I had issues growing up with relationships. I was in and out of relationships so fast you could barely keep up. Once I had a relationship that lasted a little over one class period. I dated all sorts of girls, from a variety of religious backgrounds. When I was fifteen I had bottomed out and told my best friend that I was through with dating. It had done nothing to help me, and at that point in time I was feeling the sting of a rather bad breakup.
Sadly, many teenagers live this same sort of lifestyle. They are in and out and back into relationships quicker than parents (or youth pastors) can keep up. “You’re dating who? When did you break up with ___?” Ultimately, serial daters find themselves longing for something stable and begin to wonder what is wrong with them to make their life so volatile.

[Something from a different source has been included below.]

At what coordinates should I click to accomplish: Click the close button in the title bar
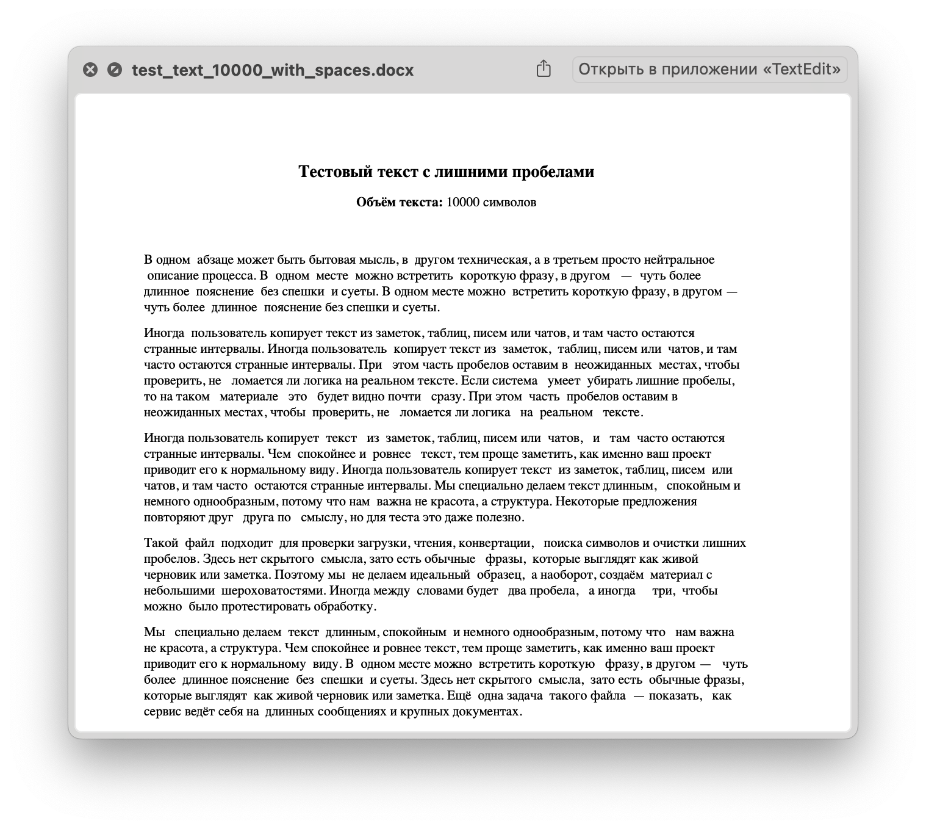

Enter the Bible. Malachi 2:10-16 has some tough words for who we choose to be married (which while teens aren’t marrying, dating is at least the precursor to marriage, for good and ill). God is angry at the intermarriage of the Israelite people. How they have aligned themselves with women of foreign gods. Likewise teens have to be selective in their relationships, if their boyfriend is an atheist as a parent you should have some red flags being raised about whether or not this is a good idea.

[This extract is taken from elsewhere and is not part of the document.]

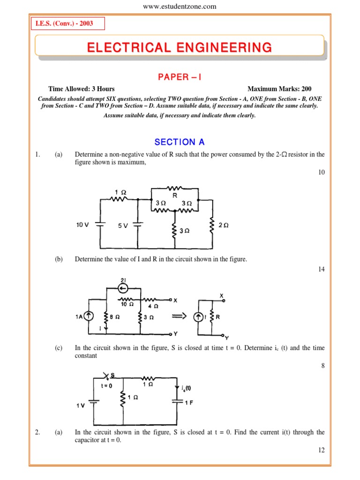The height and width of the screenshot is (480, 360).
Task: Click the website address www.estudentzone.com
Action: (x=180, y=6)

The passage continues and deals with the damage that divorce does on the family and how God hates divorce. It’s not His plan, and when divorce comes to a family generations are affected (note the grandparents rights issues we see today). I cautioned the teens to be selective in their dating as one day they will marry someone who they might wish they were more selective of if things are going sideways in their marriage.
Talk to your kids about being “equally yoked” discuss with them God’s plan for marriage, even if your marriage story is broken (my family’s was) your kid should know what is ideal for relationships and for their future dream of being a husband or a wife. Good luck this week, and remember I am here to support you!